Ransom our library for streetcar, Foothills
Next Halloween, the trick will be behind the library mask.
Unlike the West End Building, we easily can build a downtown library without raising taxes. We'll have ample bonding authority from Lake Oswego Redevelopment Agency (LORA), tax increment financing (TIF) with millions left for other projects. That's not enough for some at city hall. They're considering hiking taxes with a general obligation (G-O) bond for at least part of construction costs.
Since there's more than enough TIF to fully construct the library, every additional dollar simply shifts another dollar to lower priority, less voter-friendly items on the city's wish list.

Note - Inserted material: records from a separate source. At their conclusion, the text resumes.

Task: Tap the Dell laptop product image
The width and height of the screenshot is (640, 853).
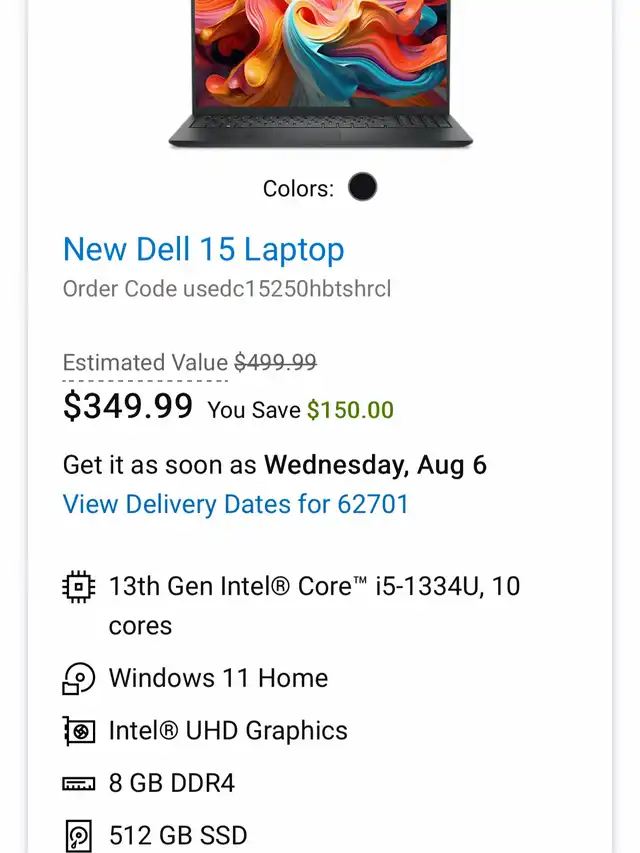Action: point(320,72)
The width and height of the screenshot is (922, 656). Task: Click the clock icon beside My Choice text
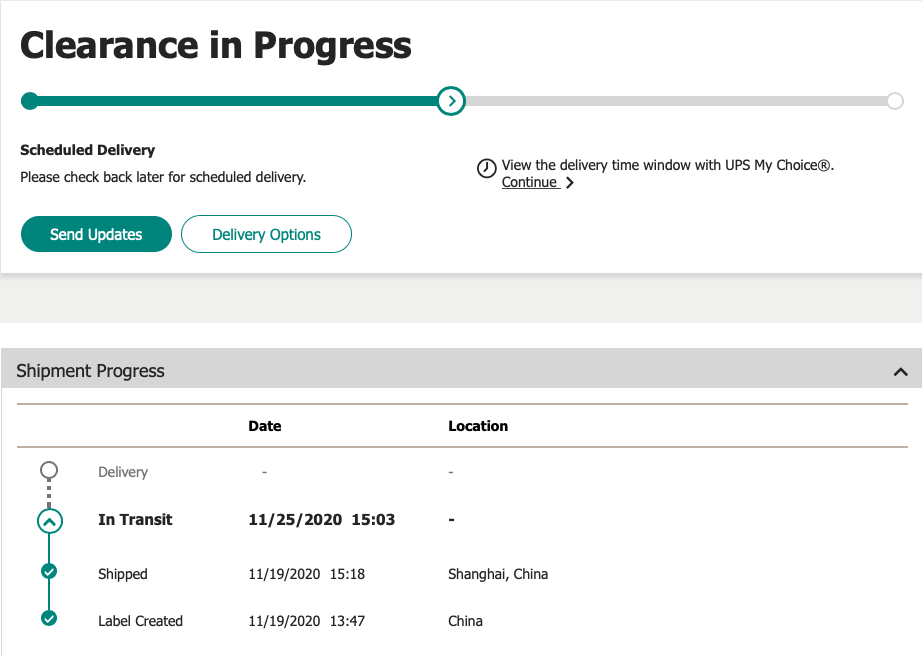(486, 168)
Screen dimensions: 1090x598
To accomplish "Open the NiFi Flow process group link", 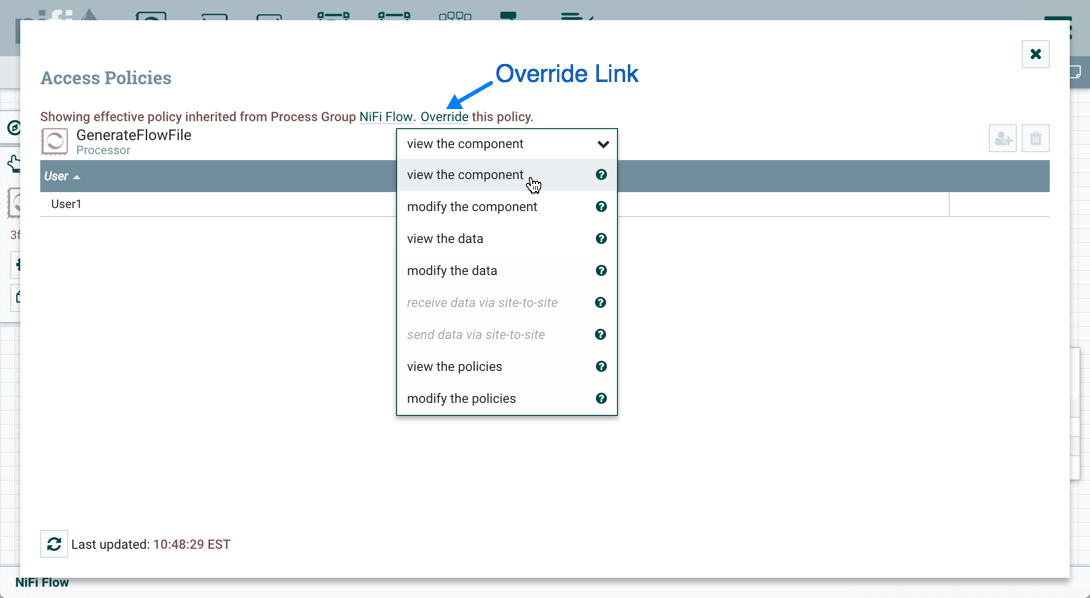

This G-O bond scheme would ransom our library for streetcar and Foothills. It's a slap in the face to people who have worked so long to bring us a new library and salt in the wound to WEB backers.

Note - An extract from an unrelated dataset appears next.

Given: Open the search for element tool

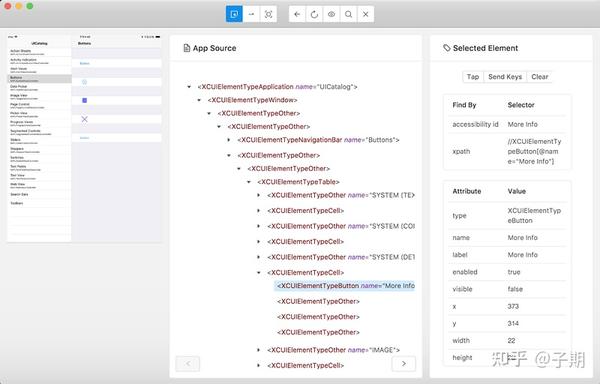Looking at the screenshot, I should click(x=348, y=15).
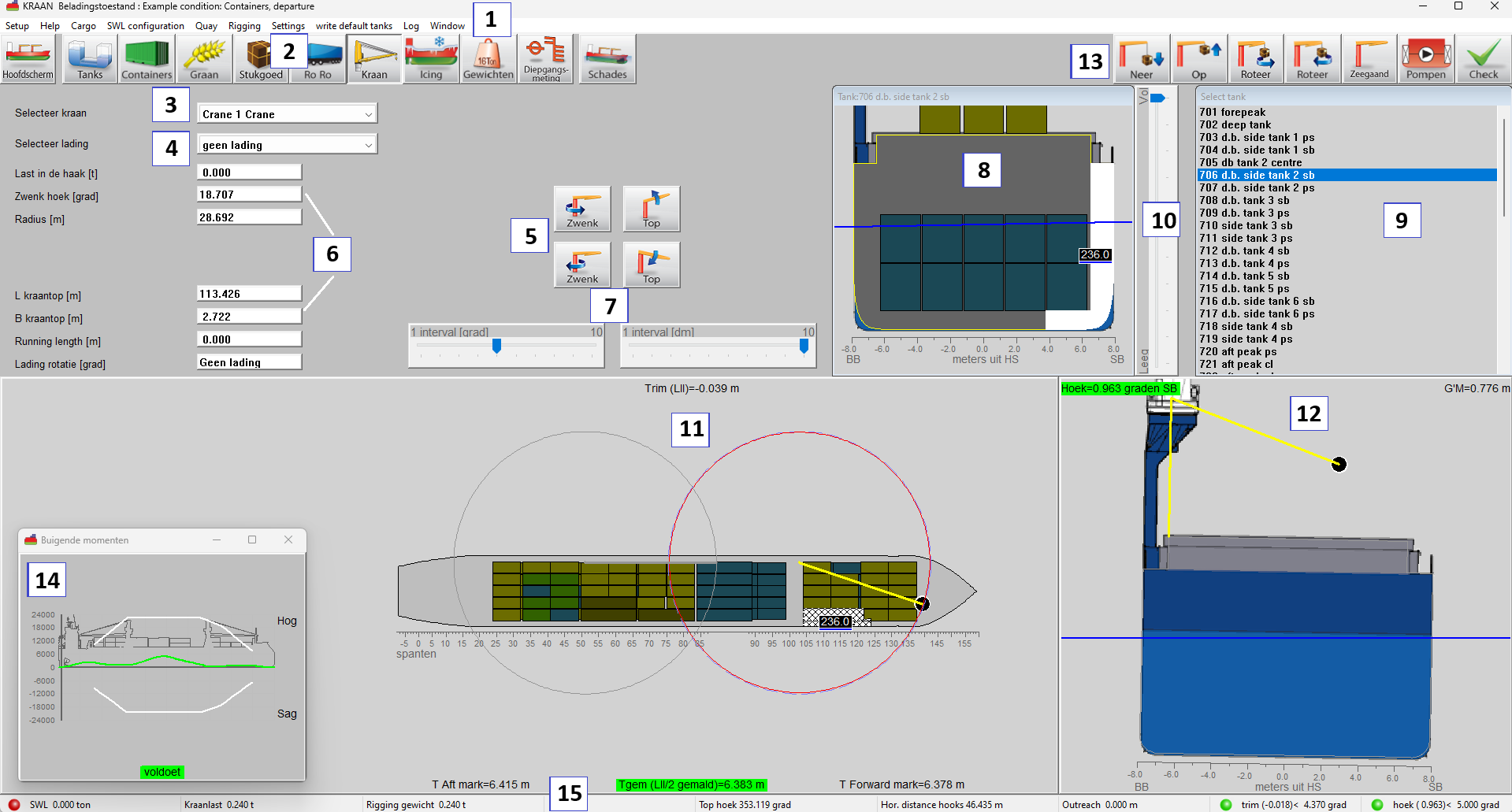
Task: Open the Rigging menu
Action: pyautogui.click(x=244, y=25)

Meanwhile, the city is considering a new police/communications/municipal court building either on the WEB property or behind city hall on Evergreen. Again, a WEB facility would almost certainly require higher taxes while one downtown should not. (Crime and telecommunications are specific concerns in Oregon's urban renewal statute.) Also, the municipal court and other functions could stay in the city hall if the public safety building is next door, saving significant costs. While we don't have enough bonding authority now, we could pay for both downtown projects, as envisioned, almost totally with TIF in a few years. That could leave nothing for other projects, so we may face two higher-tax G-O bond issues in the next year's general election.
We should trash any such bond issues at the polls, unless we really want more money for streetcar and Foothills. This sibling of bait-and-switch isn't new. Remember last year's defeated TriMet bus bond? TriMet is buying buses anyway. It's just that the money is no longer available for other purposes.

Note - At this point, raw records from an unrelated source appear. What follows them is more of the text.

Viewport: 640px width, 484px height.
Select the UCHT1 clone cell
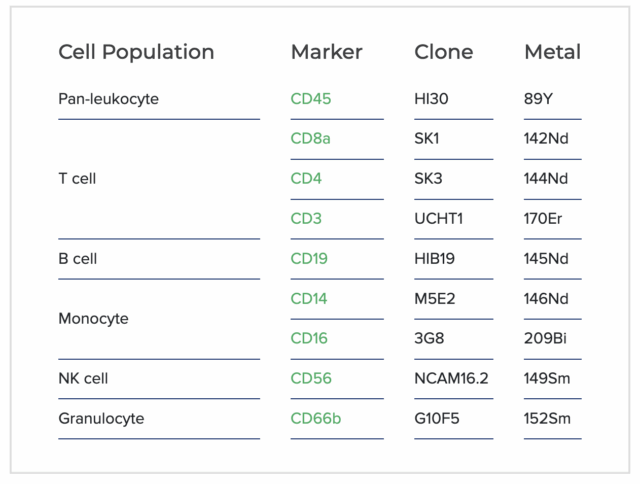438,219
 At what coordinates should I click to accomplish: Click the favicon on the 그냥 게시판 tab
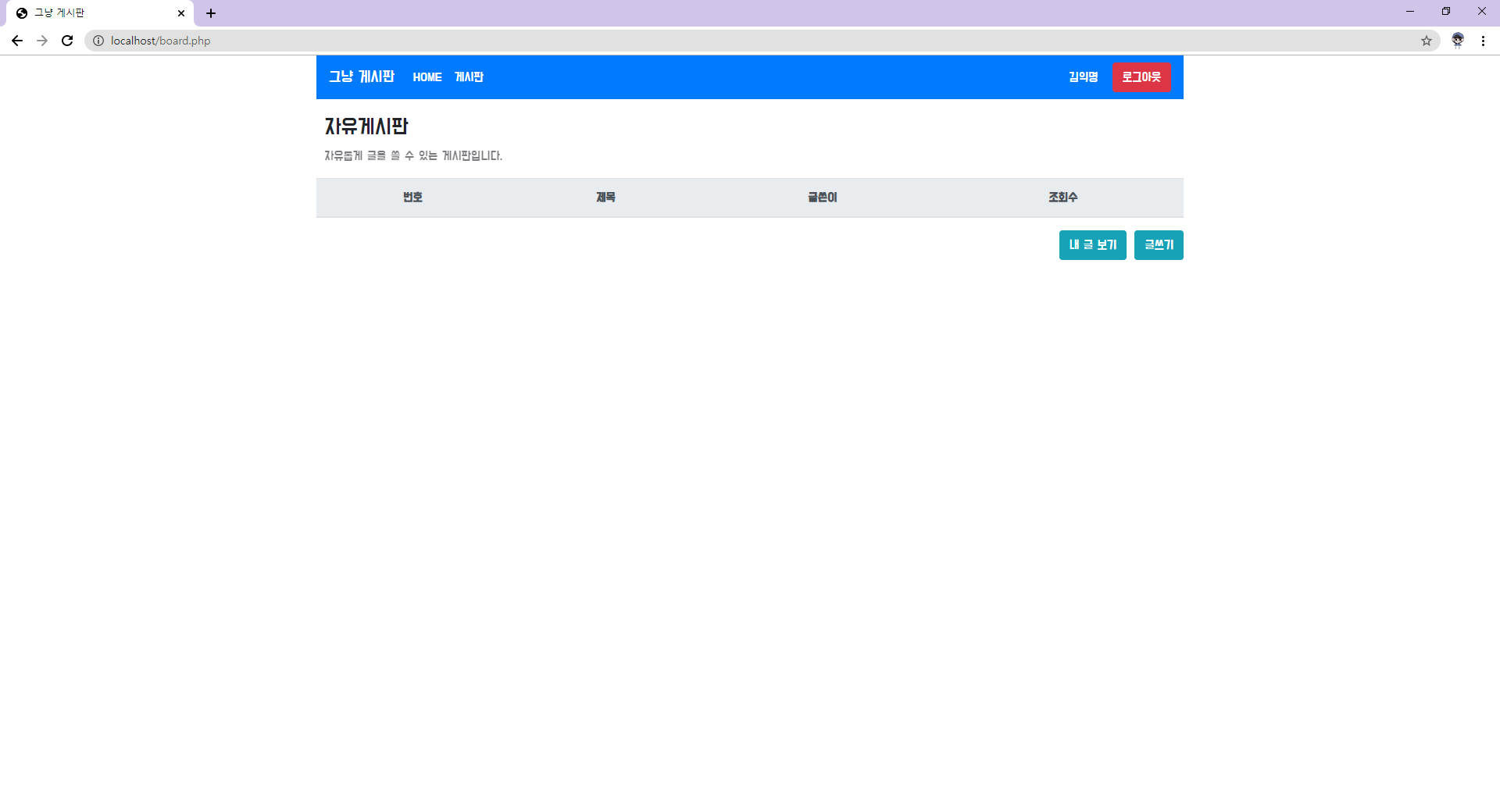pyautogui.click(x=21, y=12)
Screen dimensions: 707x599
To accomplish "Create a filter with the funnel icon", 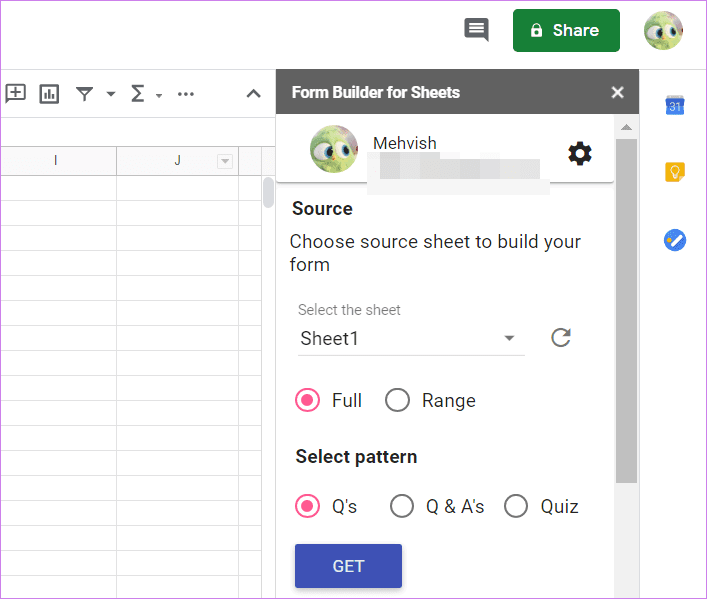I will [x=84, y=94].
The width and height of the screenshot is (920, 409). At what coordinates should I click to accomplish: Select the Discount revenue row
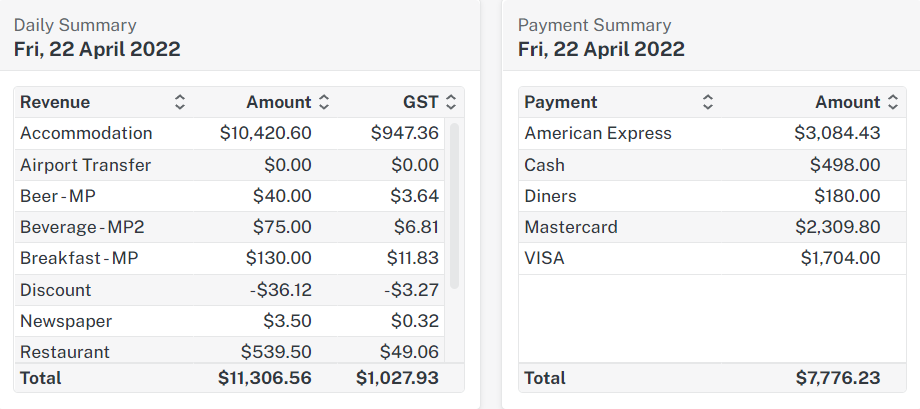click(56, 290)
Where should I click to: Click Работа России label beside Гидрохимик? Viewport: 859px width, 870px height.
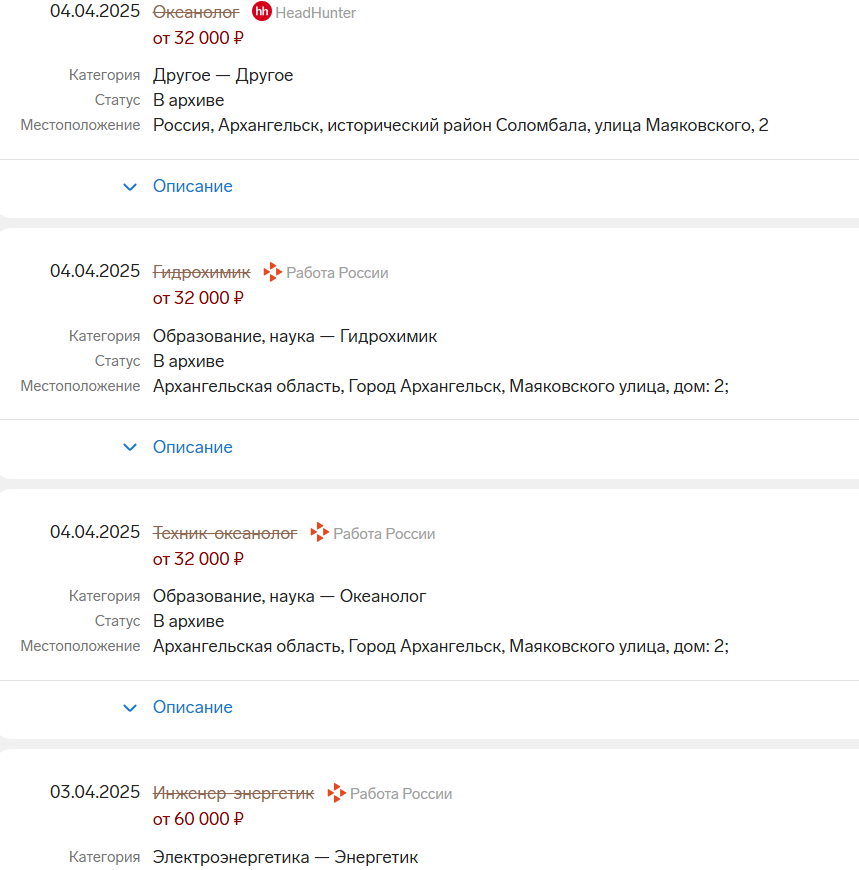[337, 273]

Before approving either project, we must get serious about costs and benefits, especially with city hall renovation/replacement looming. Cost control has been missing from LORA/major projects for years, given the Millennium Park and Sundeleaf Plaza overruns, the Lacey's sweetheart contract, and high library and public safety building price tags. Cost containment must return to the priority list, even if at the bottom.
For example, the library project would increase space from 27,000 to 60,000 square feet. What functionality would be lost and how much money would be saved by, say, just doubling it to 54,000?
The public safety building would triple space for police and communications. How many more criminals would go unpunished if we just doubled it? Staff need enough space to accomplish their work efficiently. Too much means lost productivity and unnecessarily high utility bills.
Analysts will consider integrating the public safety project with city hall. One large project may be the more efficient approach. TIF can't do everything, but it can pay for a major part of these high priority projects if we freeze LORA spending and control costs. Every TIF dollar for streetcar, Foothills, or gussying up downtown is one less for police and library.
Wouldn't most Lake Oswegans put library and police ahead of all other LORA projects? Our challenge is to make sure the city council respects that and acts accordingly.
R A Fontes is a resident of Lake Oswego.